### Required action
From the records below, extract only the lines running from the line with "1028x578 pixels. How" to the line with "You are a computer-use agent. Viewport: 748px", both lines included, reproducing them exactly.

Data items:
========================================
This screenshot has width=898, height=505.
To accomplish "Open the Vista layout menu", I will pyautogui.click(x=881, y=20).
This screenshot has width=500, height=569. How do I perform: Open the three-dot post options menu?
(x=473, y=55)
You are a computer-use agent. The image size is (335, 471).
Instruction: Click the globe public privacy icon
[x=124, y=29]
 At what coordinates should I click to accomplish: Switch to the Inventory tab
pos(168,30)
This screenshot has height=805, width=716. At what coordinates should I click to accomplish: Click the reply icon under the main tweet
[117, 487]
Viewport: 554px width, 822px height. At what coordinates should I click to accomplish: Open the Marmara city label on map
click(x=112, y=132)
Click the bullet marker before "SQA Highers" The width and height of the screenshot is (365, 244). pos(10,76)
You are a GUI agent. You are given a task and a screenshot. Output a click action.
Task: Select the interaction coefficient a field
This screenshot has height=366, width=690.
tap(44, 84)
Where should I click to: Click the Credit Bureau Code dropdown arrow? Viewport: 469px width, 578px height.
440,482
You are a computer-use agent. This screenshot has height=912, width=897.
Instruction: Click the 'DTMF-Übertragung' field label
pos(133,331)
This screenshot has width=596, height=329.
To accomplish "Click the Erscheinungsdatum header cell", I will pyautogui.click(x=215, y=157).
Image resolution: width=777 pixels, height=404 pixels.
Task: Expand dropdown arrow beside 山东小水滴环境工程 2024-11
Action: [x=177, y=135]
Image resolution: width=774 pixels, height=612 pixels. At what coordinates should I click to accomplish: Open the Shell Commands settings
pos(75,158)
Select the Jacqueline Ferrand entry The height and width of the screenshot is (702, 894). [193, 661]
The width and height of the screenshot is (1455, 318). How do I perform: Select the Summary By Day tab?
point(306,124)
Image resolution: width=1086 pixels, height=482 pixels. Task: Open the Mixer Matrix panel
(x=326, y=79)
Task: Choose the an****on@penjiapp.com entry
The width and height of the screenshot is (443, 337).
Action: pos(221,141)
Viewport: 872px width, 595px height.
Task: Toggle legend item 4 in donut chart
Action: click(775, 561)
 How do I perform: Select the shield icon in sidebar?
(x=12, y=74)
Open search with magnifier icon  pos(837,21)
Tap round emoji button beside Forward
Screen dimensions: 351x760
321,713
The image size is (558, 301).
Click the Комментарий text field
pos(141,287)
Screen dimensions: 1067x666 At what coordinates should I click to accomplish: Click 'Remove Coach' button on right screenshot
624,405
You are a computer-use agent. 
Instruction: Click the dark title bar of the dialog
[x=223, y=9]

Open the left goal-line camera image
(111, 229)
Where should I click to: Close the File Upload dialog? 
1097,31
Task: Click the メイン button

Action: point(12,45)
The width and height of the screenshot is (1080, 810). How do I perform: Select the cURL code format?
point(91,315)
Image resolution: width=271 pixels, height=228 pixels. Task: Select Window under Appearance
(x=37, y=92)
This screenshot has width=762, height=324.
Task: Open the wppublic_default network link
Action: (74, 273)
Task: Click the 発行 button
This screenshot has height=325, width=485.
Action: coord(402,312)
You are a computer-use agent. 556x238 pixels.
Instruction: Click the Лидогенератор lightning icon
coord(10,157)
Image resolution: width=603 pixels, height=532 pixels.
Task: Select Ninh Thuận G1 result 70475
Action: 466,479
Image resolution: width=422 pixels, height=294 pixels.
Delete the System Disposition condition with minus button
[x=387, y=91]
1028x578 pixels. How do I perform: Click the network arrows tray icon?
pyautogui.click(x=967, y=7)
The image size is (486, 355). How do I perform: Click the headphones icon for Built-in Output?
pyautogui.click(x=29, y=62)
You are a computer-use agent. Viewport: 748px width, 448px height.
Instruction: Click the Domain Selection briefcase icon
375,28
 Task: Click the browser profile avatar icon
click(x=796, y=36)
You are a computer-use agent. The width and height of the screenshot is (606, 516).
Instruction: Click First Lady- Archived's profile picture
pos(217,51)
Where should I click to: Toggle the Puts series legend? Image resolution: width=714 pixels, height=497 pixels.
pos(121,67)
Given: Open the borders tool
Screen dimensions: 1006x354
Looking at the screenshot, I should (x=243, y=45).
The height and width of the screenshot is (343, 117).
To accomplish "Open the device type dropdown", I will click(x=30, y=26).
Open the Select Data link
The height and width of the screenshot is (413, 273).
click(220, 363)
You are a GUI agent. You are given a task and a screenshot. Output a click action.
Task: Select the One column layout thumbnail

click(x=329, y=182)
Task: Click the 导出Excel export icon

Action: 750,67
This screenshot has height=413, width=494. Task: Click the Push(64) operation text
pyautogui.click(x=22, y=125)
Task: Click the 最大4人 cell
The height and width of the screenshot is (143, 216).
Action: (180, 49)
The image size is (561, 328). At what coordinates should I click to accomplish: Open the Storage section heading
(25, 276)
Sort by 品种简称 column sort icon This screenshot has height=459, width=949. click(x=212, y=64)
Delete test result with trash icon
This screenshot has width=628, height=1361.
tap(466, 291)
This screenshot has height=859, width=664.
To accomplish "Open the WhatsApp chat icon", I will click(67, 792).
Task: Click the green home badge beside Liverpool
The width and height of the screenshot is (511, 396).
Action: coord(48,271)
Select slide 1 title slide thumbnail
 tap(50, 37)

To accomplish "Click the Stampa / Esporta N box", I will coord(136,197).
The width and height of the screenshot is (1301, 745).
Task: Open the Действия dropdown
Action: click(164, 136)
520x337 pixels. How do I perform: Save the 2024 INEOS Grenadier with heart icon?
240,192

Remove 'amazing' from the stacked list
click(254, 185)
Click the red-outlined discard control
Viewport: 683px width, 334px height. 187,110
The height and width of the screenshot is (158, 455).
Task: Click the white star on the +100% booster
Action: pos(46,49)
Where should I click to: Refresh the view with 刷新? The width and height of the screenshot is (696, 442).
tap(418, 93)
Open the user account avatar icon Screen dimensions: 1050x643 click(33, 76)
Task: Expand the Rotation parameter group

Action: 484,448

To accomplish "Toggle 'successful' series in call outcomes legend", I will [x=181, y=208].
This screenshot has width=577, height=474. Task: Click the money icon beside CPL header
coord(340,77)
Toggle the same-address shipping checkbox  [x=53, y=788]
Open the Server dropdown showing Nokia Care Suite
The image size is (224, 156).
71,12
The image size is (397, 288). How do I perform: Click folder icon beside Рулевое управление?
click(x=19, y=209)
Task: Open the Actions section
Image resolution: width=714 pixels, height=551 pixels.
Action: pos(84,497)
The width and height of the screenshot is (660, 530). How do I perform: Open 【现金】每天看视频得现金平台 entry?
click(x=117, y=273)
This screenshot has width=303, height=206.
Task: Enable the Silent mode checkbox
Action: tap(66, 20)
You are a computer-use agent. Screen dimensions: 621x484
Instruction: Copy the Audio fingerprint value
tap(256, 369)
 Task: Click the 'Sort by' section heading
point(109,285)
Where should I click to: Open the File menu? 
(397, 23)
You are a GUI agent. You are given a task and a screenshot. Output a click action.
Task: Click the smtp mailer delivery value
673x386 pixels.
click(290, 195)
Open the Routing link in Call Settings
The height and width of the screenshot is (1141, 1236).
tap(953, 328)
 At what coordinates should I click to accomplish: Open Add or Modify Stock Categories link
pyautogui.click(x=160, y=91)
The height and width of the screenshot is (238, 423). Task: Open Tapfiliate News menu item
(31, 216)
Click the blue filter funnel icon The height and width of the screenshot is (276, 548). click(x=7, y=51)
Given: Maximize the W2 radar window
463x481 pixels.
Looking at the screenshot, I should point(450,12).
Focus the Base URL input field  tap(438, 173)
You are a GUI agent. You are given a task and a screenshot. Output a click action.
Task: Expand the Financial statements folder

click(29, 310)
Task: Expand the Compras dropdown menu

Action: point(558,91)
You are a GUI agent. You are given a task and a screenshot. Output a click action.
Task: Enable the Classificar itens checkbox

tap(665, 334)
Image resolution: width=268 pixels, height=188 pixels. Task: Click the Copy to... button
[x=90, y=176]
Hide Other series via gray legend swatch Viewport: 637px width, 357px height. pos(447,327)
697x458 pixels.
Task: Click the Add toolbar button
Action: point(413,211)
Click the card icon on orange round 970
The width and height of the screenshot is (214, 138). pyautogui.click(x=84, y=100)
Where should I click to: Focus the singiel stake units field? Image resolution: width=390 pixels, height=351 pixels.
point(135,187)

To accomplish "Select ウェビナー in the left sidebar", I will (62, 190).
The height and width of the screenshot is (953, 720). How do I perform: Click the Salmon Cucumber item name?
========================================
### Task result
1028x578 pixels. How do I perform: Click the network arrows tray icon?
pyautogui.click(x=967, y=7)
The image size is (486, 355). How do I perform: Click the headphones icon for Built-in Output?
pyautogui.click(x=29, y=62)
You are a computer-use agent. Viewport: 748px width, 448px height.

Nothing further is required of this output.